All variables for each model were then examined for multicollinearity by removing the least significant variable. For all three models, the least significant variable was number of lanes (major road). After removing the covariate for each model, all non-significant variables remained; indicating multicollinearity likely was not present.

Model goodness of fit: The model GOF for the Poisson, negative binomial, and gamma distributions were measured using the scaled deviance, Pearson Chi-squared Statistic, and AIC tests. The ratios of the scaled deviance and Pearson Chi-Square values to the model’s degrees of freedom (DF) were then calculated to determine GOF with values close to 1 suggesting a good fit. All GOF test results are presented in Table 5. The negative binomial model achieved a Scaled Deviance/DF of 1.22 and a Pearson Chi-Squared/DF ratio of 1.09. In contrast, the Poisson model resulted in a scaled deviance/DF and chi square/DF ratios of 5.17 and 5.06, respectively. The log likelihood ratio for the two models resulted in a chi square value of 76.14 suggesting that the negative binomial distribution was a better fitting model. The gamma distributed model’s scaled deviance/DF and log-likelihood values were similar to that of the negative binomial model, however, the gamma model’s Pearson Chi-Square/DF ratio was only 0.24. In addition, the AIC value for the gamma model was slightly higher in comparison to the negative binomial model. Based on Table 5 results and evidence of over dispersion in Table 3 & Table 4, the negative binomial model provided the best fit for developing the SPF.

Discussion: We considered three different regression models using motor vehicle crash data at 40 comparison intersections to develop an SPF for Empirical Bayes analysis. The regression models examined were Poisson, negative binomial, and gamma distributions. We fit each of these models to crash data from 2008–2011 in which the outcome variable was the count of injury crashes. GOF measurements indicated that the negative binomial distribution provided the best fit among the three models examined. Inspection of the observed data also suggested that the outcome variable’s distribution was over dispersed, indicating that the negative binomial model was better suited to handle over dispersed data compared to the Poisson and gamma distributions. Similarly, the gamma model’s parameter estimates indicated that over dispersion, and not under dispersion was present.

**INFORMATION SHOWN:**
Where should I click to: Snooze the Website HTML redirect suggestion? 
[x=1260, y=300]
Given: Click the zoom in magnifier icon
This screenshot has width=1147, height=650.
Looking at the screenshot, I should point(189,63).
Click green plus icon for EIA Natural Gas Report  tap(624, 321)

...

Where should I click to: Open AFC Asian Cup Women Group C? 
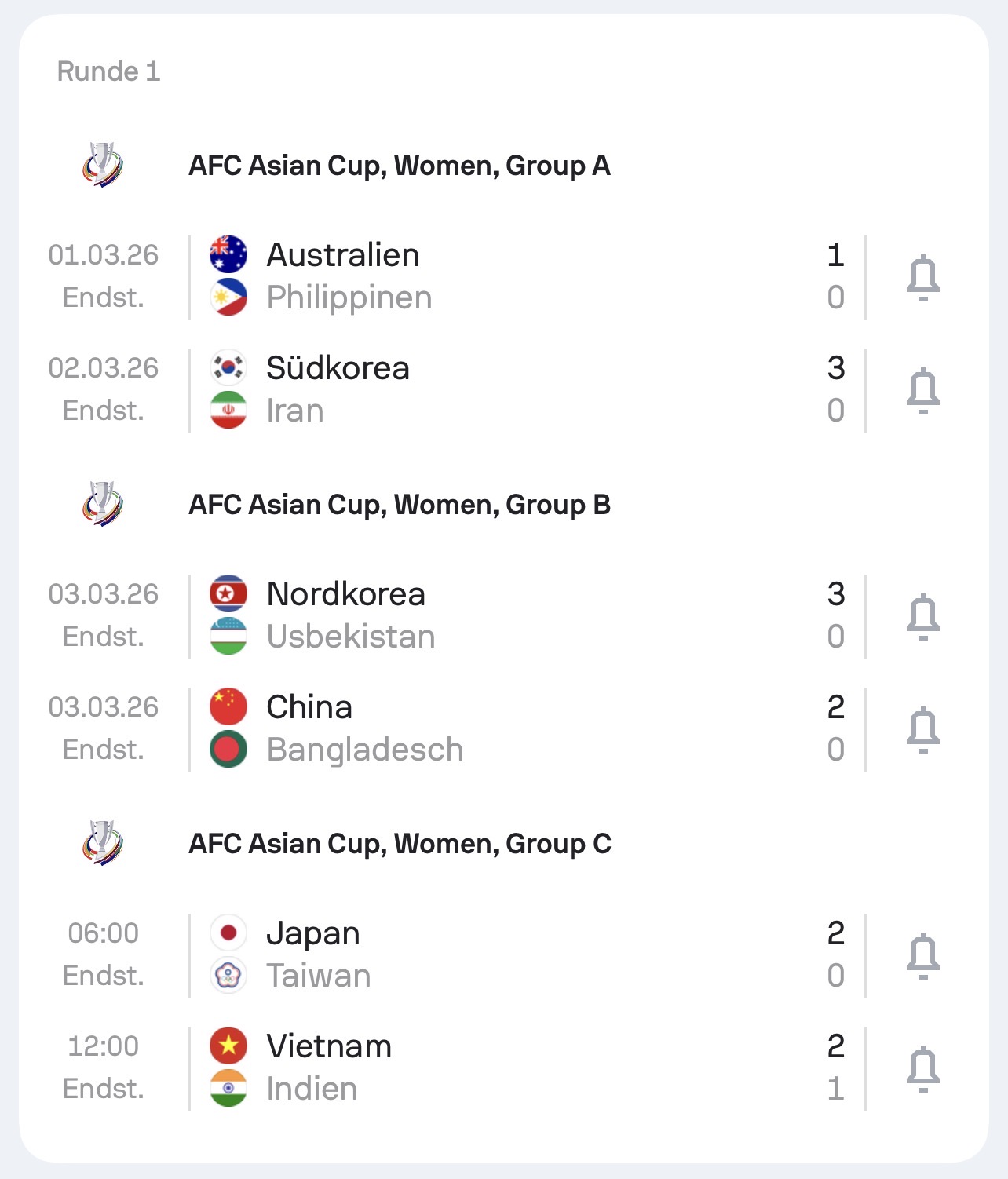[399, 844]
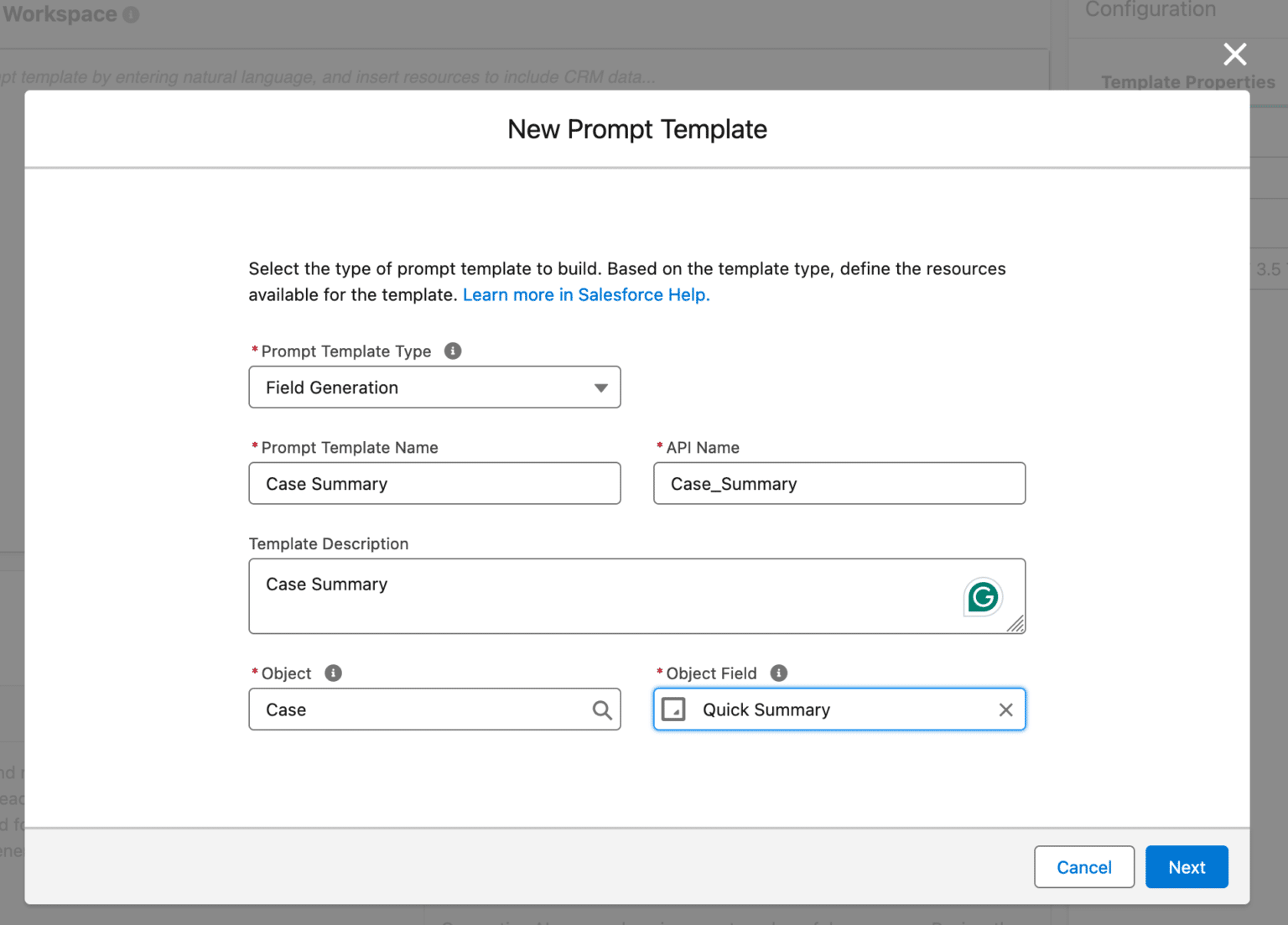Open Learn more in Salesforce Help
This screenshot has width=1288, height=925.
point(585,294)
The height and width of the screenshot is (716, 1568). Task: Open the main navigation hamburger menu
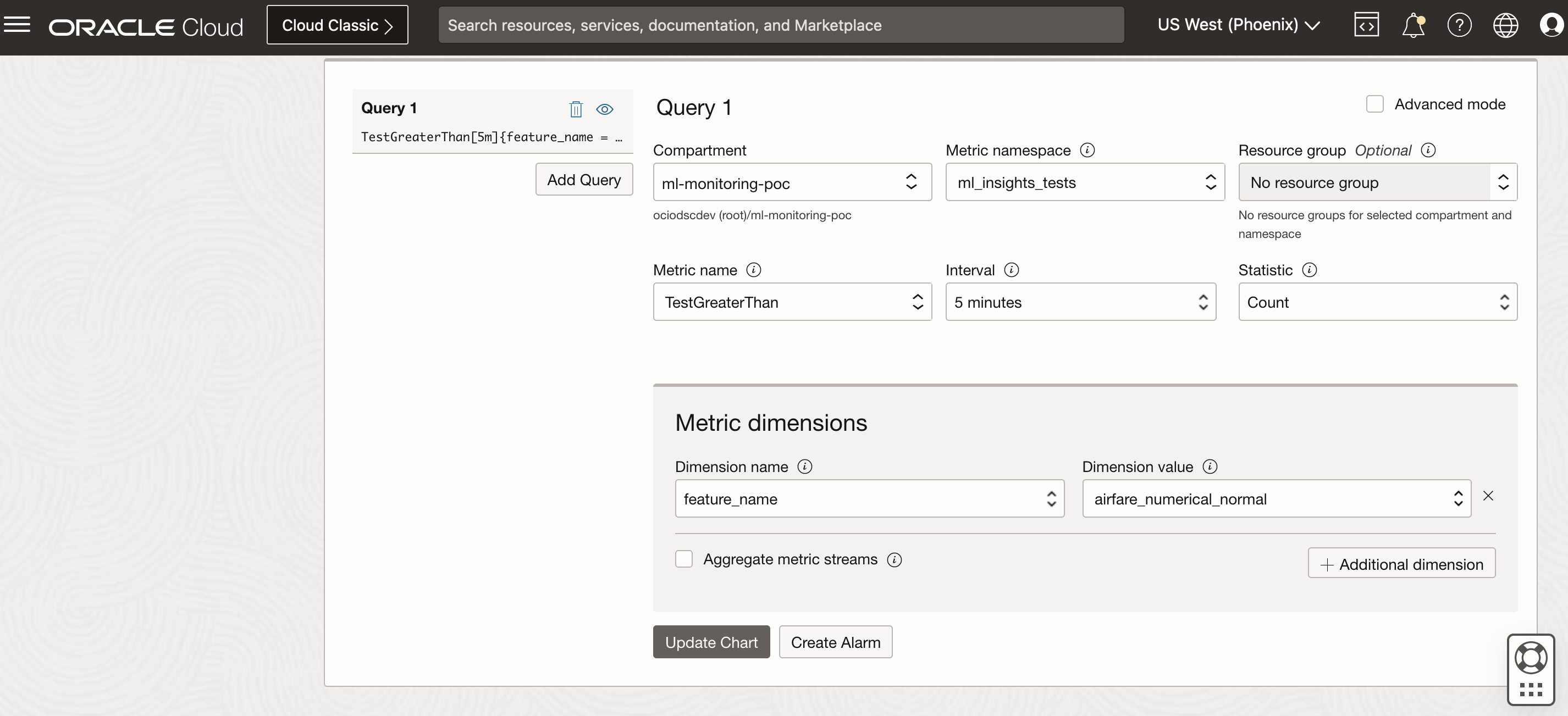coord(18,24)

**TASK SET:**
(a) In the listing, could you return word for word the lines starting with the line containing "The height and" and going on through the line containing "coord(18,24)", with the pictures left out?
(b) Can you resume the passage on crash regression models, picking up right after its final sentence?
The passage on crash regression models and the listing have no connection to each other.

**ANSWERS FOR THIS EXERCISE:**
(a)
The height and width of the screenshot is (716, 1568). Task: Open the main navigation hamburger menu
coord(18,24)

(b)
The negative binomial distribution is especially useful for count data whose variance exceeds the sample mean. In vehicle crash data, counts frequently depart from the Poisson distribution due to larger frequencies of extreme observations resulting in a greater variance compared to the mean, resulting in over-dispersion,²⁵ which was evident in our analysis. Although under dispersion can occasionally occur when analyzing motor vehicle crash data, it was not present according to our results.

A limitation of this analysis was the small number of injury crashes at each site. This was expected since injury crashes are infrequent. Approximately 29% of all crashes in the United States results in at least one injury/fatality.¹ In this study, two or three additional crashes may had influenced the results if few sites (4 – 5 intersections) were examined, however, by selecting a larger number of comparison sites this impact was reduced. Other possibilities to further improve the model fit would be to increase the number of crashes by examining additional intersections or using a longer study period. If using a longer study period however, one must be aware that any changes made to a site (i.e., increased number of lanes, law changes) during the period of analysis may be more likely, rendering the results of that site invalid.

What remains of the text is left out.